Work instructions: Using the listing below, output only the lines from the one that contains "Screen dimensions: 1120x1072" through the one that contains "Where should I", inclusive, exactly as given and without images.

*** Available records ***

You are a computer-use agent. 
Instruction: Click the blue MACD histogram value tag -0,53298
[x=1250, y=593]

*** End of Available records ***
*** Available records ***

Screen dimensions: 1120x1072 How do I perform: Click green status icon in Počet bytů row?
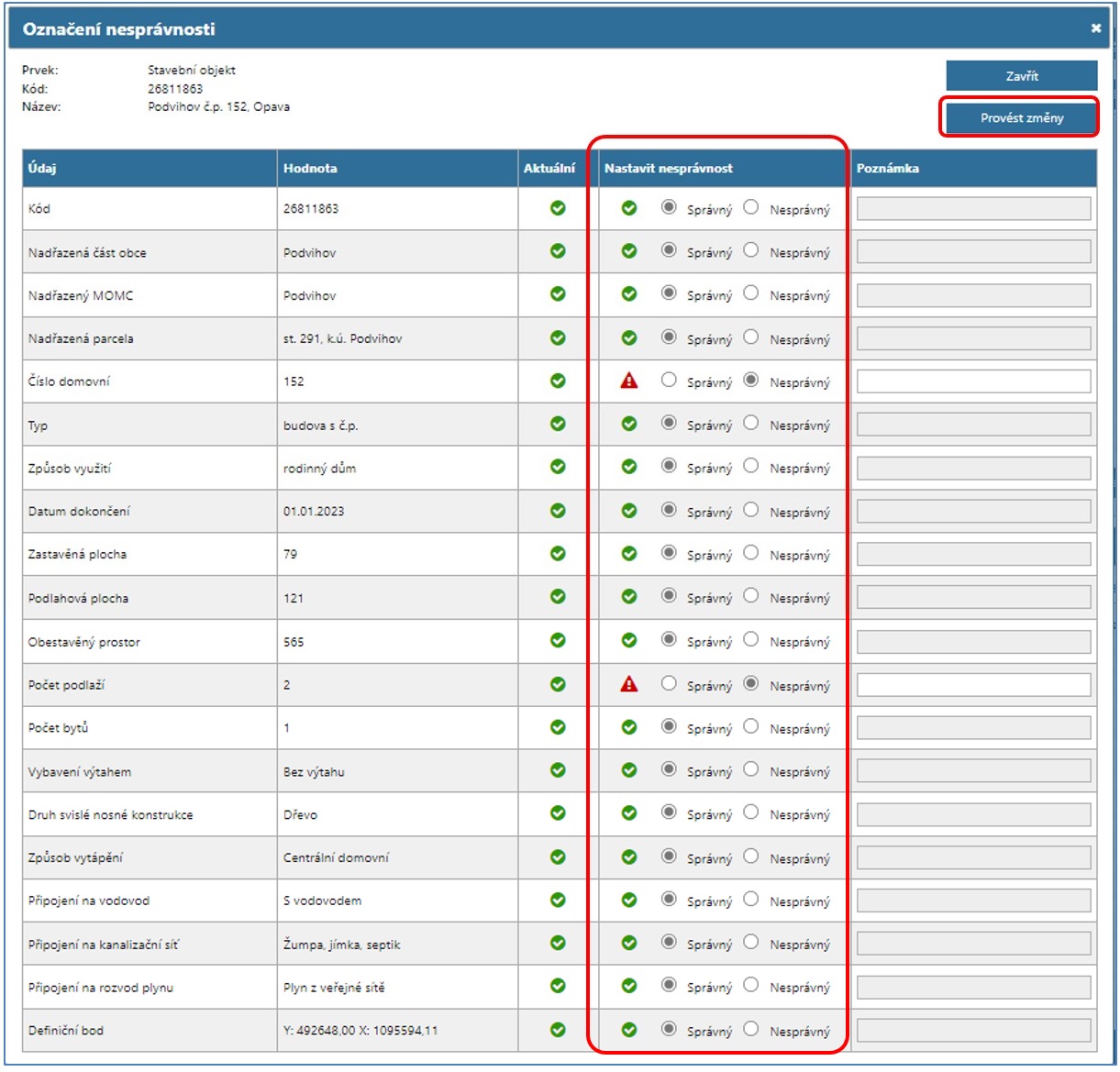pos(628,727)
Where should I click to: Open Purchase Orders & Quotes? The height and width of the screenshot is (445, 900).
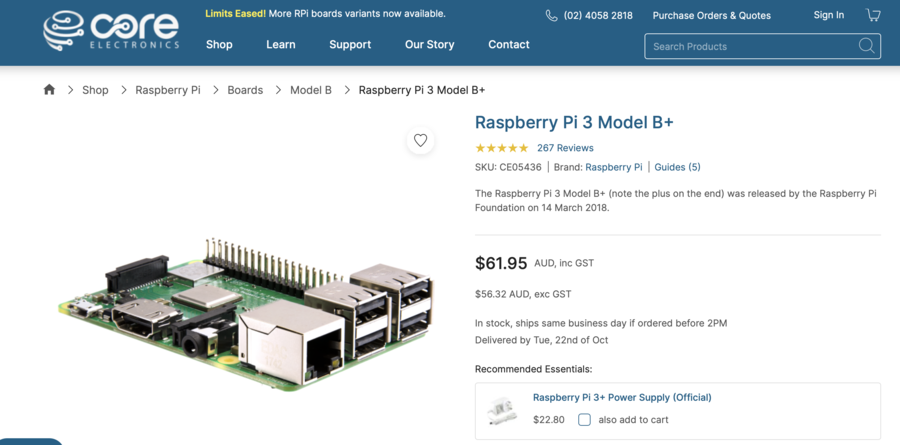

*** End of Available records ***

Answer to this exercise:
Screen dimensions: 1120x1072 How do I perform: Click green status icon in Počet bytů row?
pos(628,727)
Where should I click to: Open Purchase Orders & Quotes? The height and width of the screenshot is (445, 900).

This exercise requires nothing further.